Scetticismo romano
Di fronte a certi miti io ero piuttosto scettico. Orwell, Koestler, Sartre ed il nostro Silone mi avevano ampiamente vaccinato. Ma il tarlo del manicheismo alberga sempre nel nostro cuore e non solo nel nostro cervello.
Siamo tutti un po’ manichei e catari, anche se convertiti.
Io stesso ero un po’ manicheo, quantunque il mio carattere romano mi abbia sempre vaccinato, condendo con un po’ di scettica ironia tutto quello che andavamo cucinando o che ci servivano a tavola, già ben preparato. Il mai prendersi troppo sul serio mi è sempre sembrato essere un antidoto potente contro i tanti veleni sparsi sempre in profusione, da chi scambia il sogno della notte per realtà del giorno, il fumo dell’arrosto per arrosto.
Ed in questa sana e scettica ironia un’importante sollecitazione ci viene dalla nostra fede. Essa, al di là di tanti ragionamenti, non ci permette di identificare mai la terra con il cielo, e costituisce quella riserva escatologica che ci fa sempre critici con qualsiasi progetto che tende a credere che il Regno sia proprio alle porte.
Però, grazie a Dio, il mio essere romano, la mia romanità, non si è mai ridotta a quella parodia per cui tutto si annulla e tutto si ricompone a tavola in un “magnà a ccrepapanza”, “la vita è tutta na magnata”, “voja de lavorà ssartame addosso... e ffamme lavorà meno che pposso”, “volemose bbene e chi s’è visto s’è visto”...

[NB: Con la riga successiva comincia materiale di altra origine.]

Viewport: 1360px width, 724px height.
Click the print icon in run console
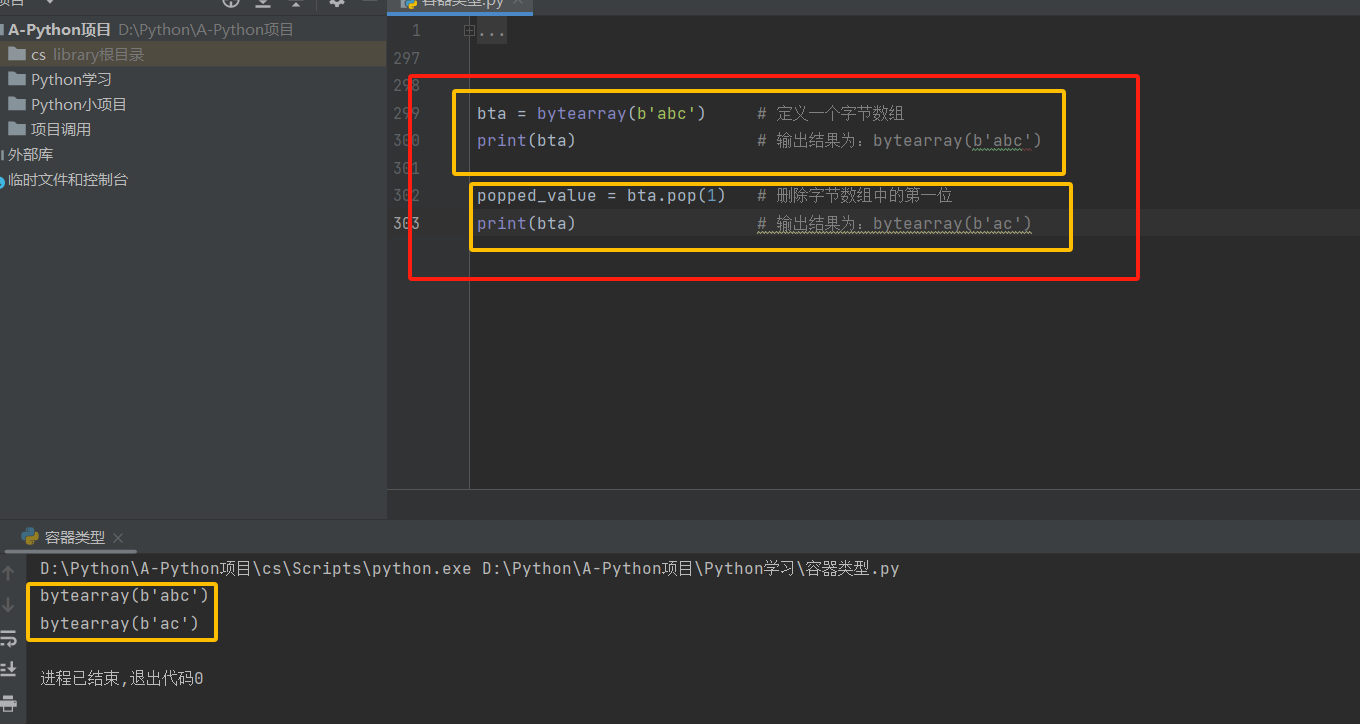[x=9, y=702]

Onestamente debbo dire che, di certo, non ero neanche, all’opposto, così manicheo come tanti confratelli per i quali tutto ciò che veniva dagli Stati Uniti era civiltà. Per loro tutto ciò che non era “Made in USA” era rosso. E ti avrebbero fatto venire la voglia di saltare il fossato ed andare nell’altro campo, se non fossi stato sempre attento all’uomo concreto.
L’attenzione all’uomo concreto, comunque fosse fatto e qualsiasi cosa pensasse, è qualcosa che mi porto nel sangue fin dalla nascita.
Immaginarsi quale grande gioia ho provato nel sentire Papa Francesco parlarci “dell’odore delle pecore”[1]!
Quando fui ordinato prete
Nel 1966, quando fui ordinato prete, io mi trovai in mezzo a dei giovani il cui linguaggio risentiva delle tre M del tempo, Marx-Mao-Marcuse, e che cantavano “un Dio morto, una fede fatta di abitudini e paure”, come scriverà l’anno dopo Francesco Guccini, parafrasando in italiano la rabbia distruttrice dell’“Urlo” di Ginsberg.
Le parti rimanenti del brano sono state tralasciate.